**Task description:** The entries below are to be returned as written, with all pictures dropped.

[Stored data]
--
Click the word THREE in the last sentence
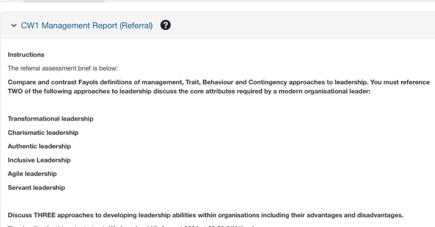This screenshot has height=227, width=435. coord(45,215)
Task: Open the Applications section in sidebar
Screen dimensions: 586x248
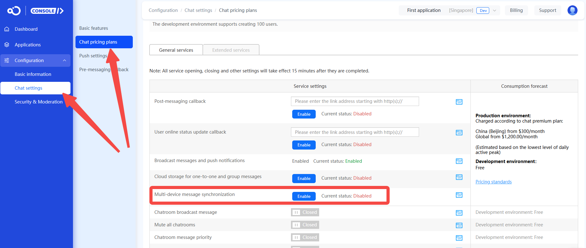Action: point(28,45)
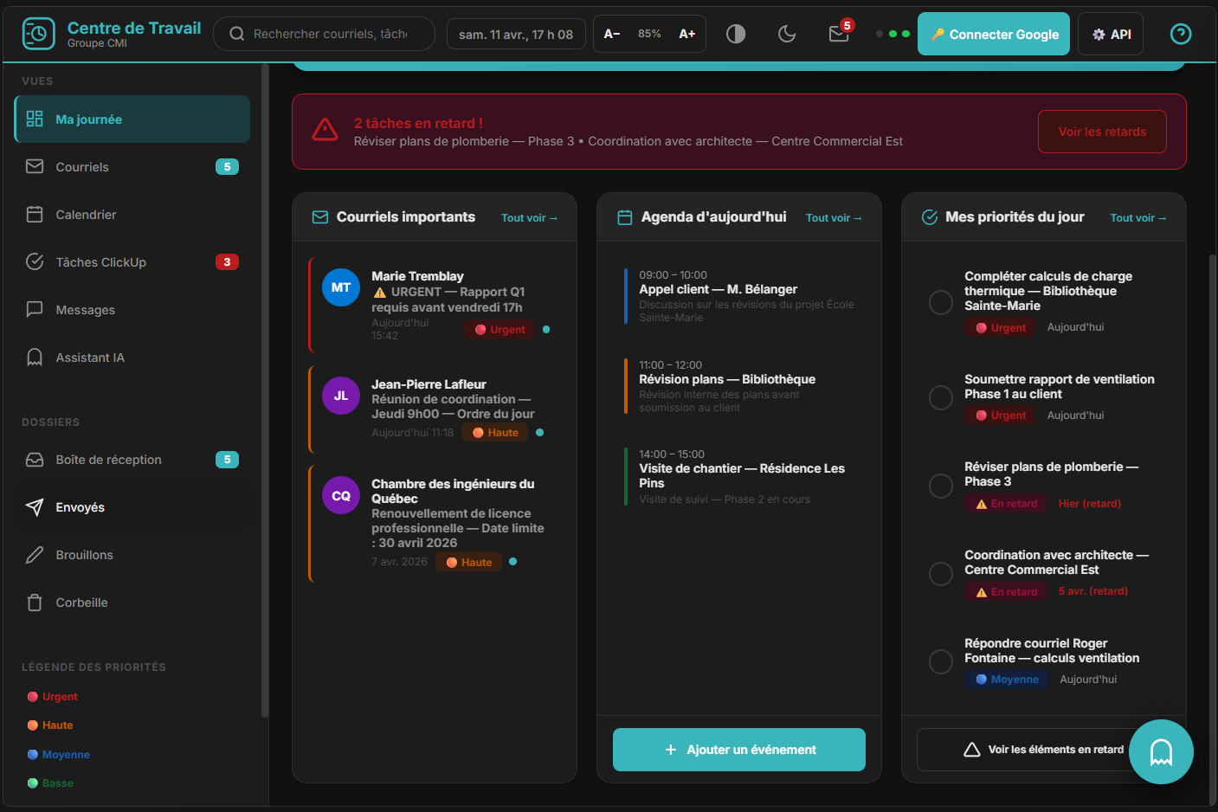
--
**Task result:**
Click the word THREE in the last sentence
This screenshot has height=227, width=435. coord(45,215)
Task: Open the Applications section in sidebar
Screen dimensions: 586x248
Action: point(28,45)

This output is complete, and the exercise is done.